A complete response lists each line of the data below that includes the word "Focus".
#### Material for this task
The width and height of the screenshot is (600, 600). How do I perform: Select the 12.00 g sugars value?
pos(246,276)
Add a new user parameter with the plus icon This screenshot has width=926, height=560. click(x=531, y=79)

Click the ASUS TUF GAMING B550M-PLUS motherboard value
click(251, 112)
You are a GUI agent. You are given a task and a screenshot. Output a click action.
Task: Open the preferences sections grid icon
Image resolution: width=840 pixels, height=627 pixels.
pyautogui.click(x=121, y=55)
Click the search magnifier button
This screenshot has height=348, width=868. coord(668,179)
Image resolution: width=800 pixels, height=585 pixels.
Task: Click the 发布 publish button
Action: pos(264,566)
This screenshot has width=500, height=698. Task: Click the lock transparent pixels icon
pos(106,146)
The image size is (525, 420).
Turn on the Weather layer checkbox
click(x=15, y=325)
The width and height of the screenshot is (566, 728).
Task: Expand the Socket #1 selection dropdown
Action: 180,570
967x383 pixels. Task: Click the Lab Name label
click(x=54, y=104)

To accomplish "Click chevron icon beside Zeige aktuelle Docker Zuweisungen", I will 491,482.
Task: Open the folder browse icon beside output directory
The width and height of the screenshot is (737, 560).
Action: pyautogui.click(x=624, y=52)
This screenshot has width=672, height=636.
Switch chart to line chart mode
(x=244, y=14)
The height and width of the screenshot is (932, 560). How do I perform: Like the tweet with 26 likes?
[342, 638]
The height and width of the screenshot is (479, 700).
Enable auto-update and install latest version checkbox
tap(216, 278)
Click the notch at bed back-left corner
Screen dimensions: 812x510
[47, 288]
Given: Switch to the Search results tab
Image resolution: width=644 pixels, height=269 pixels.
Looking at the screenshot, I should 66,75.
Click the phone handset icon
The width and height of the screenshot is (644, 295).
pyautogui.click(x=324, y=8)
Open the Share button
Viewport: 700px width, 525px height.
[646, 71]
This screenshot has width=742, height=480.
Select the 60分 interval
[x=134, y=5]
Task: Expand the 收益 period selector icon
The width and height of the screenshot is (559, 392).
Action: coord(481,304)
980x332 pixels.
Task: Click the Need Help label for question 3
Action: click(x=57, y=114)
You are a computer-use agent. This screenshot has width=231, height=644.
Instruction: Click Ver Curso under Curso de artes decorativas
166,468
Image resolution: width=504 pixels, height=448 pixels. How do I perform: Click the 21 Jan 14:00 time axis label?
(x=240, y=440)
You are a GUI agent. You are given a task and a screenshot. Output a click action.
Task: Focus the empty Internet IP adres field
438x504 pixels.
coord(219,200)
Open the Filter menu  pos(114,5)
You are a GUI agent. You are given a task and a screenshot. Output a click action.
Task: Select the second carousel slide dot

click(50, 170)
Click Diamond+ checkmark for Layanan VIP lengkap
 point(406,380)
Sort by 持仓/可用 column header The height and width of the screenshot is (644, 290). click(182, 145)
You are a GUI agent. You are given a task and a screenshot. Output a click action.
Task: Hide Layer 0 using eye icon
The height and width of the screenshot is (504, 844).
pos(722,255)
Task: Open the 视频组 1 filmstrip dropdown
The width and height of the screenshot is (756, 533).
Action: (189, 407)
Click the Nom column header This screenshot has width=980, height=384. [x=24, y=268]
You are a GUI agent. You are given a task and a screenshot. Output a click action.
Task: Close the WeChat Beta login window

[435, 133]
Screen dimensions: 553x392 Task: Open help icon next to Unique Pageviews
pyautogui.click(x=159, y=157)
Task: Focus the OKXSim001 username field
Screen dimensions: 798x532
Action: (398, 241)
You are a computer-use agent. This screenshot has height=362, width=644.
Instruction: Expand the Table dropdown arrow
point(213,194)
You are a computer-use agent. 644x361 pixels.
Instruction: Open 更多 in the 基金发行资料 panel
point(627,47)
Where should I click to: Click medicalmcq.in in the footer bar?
########
* _Written answer_
Task: Focus the empty Internet IP adres field
Task: Focus the OKXSim001 username field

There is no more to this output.